#### PROVIDED TEXT
====
Another BBC Interview and a few thoughts to accompany the audio

I’ve conducted another radio interview with the BBC. I was pretty tired the night it occurred.

In retrospect, if I could do the interview over, I would try to be more clear about some of my comments – I am truly convinced that this war is about making a compelling case that what the West has to offer Iraq is far superior to what the insurgency has to offer Iraq. And the Army is one of the primary vehicles for showing people what the West has to offer Iraq.
We are – in our hearts – builders. The insurgency is filled with destroyers. They have no Corps of Engineers, they have no sanitation technicians, water purification people, competent medical staff and no educators worth a damn. They don’t value science, technology or consensual, cooperative relationships. They use force first. We use force last.

We value freedom, even if we sometimes don’t value it enough. They value control over everything and the resulting despair and despondency that accompanies taking away basic choices about which direction a person’s life should take. So what if the Army is trying to ensure that its message gets into the public’s bloodstream? As long as it does so honestly, then it is doing what it should to win.
====
#### Records taken from a dataset
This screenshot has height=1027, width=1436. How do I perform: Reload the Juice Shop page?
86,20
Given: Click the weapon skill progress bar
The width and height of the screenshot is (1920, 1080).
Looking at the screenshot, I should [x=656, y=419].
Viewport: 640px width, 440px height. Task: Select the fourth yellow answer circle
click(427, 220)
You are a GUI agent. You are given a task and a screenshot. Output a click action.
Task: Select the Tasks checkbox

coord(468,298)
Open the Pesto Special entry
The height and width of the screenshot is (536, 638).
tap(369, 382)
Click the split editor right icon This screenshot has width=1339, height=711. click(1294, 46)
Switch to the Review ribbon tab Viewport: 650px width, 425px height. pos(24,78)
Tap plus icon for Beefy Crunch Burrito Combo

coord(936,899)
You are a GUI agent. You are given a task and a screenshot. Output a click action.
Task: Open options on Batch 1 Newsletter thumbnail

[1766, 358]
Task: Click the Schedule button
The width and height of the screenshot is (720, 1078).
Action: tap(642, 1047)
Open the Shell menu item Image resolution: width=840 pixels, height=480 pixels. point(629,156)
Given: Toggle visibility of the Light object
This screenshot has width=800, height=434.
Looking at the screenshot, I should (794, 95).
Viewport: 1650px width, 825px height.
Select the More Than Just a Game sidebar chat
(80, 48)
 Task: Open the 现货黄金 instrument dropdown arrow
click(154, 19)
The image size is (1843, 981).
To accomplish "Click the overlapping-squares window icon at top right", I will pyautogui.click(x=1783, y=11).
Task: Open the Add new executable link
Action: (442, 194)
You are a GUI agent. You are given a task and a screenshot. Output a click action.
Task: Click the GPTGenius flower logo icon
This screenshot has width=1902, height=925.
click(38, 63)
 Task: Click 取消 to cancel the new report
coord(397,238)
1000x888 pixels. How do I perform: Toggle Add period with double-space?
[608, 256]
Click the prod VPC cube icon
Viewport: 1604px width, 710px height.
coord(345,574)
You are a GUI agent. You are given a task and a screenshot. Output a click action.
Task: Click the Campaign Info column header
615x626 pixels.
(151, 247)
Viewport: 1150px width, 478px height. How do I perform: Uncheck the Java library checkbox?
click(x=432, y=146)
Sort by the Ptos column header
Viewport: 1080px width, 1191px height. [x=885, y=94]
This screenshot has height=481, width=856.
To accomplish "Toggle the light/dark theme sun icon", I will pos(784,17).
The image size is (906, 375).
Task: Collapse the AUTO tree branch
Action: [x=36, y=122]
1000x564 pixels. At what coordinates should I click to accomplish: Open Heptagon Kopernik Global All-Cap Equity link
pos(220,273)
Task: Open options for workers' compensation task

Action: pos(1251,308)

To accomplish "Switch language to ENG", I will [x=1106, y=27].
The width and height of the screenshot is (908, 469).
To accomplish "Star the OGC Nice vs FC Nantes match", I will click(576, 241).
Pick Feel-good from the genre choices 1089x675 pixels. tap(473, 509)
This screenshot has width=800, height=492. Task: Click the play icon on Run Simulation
====
#### ABOUT THIS EXERCISE
In the post about the BBC interview, what does the writer name as one of the primary vehicles for showing people what the West has to offer Iraq?

#### FINISHED TASK
The Army.